Governor’s Beach, S. M. B.
Georgetown, Grand Cayman W. I.
 
The great ‘British Summer Time’ is random at best: one week you’re in a puffer, next week you’re sweating, and then it rains. Hence why I usually return to my native Caribbean region for the entire July/August vacation, so I can reliably cook myself every day in the hot sun whilst drinking rum, eating roti, and praying the Leeward thunderstorms don’t coalesce into yet another hurricane. (Which is a story for a future release of the Studio Diary, but I digress. Trust me when I say there’s nothing that makes the woes of the world seem insignificant like enduring a natural disaster.) On the island of Grand Cayman, I stay with my Caymanian family and sink myself into a routine consisting of endless days of beach and more beach. During which I also spend my time jostling with pale-skinned tourists and Afro-Caribbean locals alike for the basic right to simply lie on said beach.
 
The former set?

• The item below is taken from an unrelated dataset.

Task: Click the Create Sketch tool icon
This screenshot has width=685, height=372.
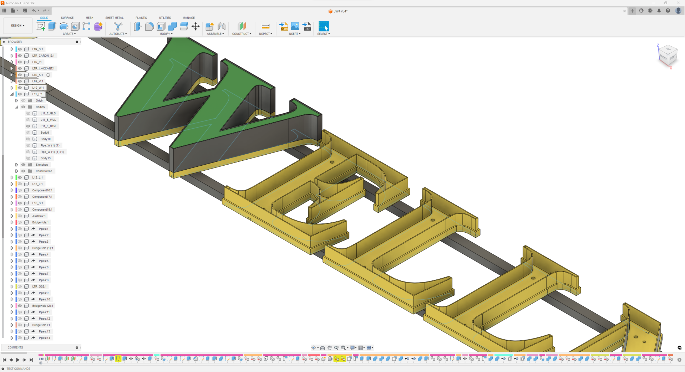Action: [x=41, y=26]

They always give off an air of, “You look like the waiters, so why you are lying on the sand next to me?” Conversely, the latter bunch are deeply affronted by the sight of another Afro-Caribbean person daring to enjoy sections of the region that are still reserved for the foreigners. Their stance is understandable, given the socioeconomic disparities on island between us descendants of the enslaved and everyone else who migrated to the region with their cultural and/or generational wealth intact. Depressingly, reductive value systems around worth continue to reinforce a deeply colonial-era conditioning which equates anything ‘foreign’ with being inherently better than whatever is local. A foreigner enjoying themselves on the fancy local beach? Good! A local like yours truly doing the same on the fancy local beach? Not so good.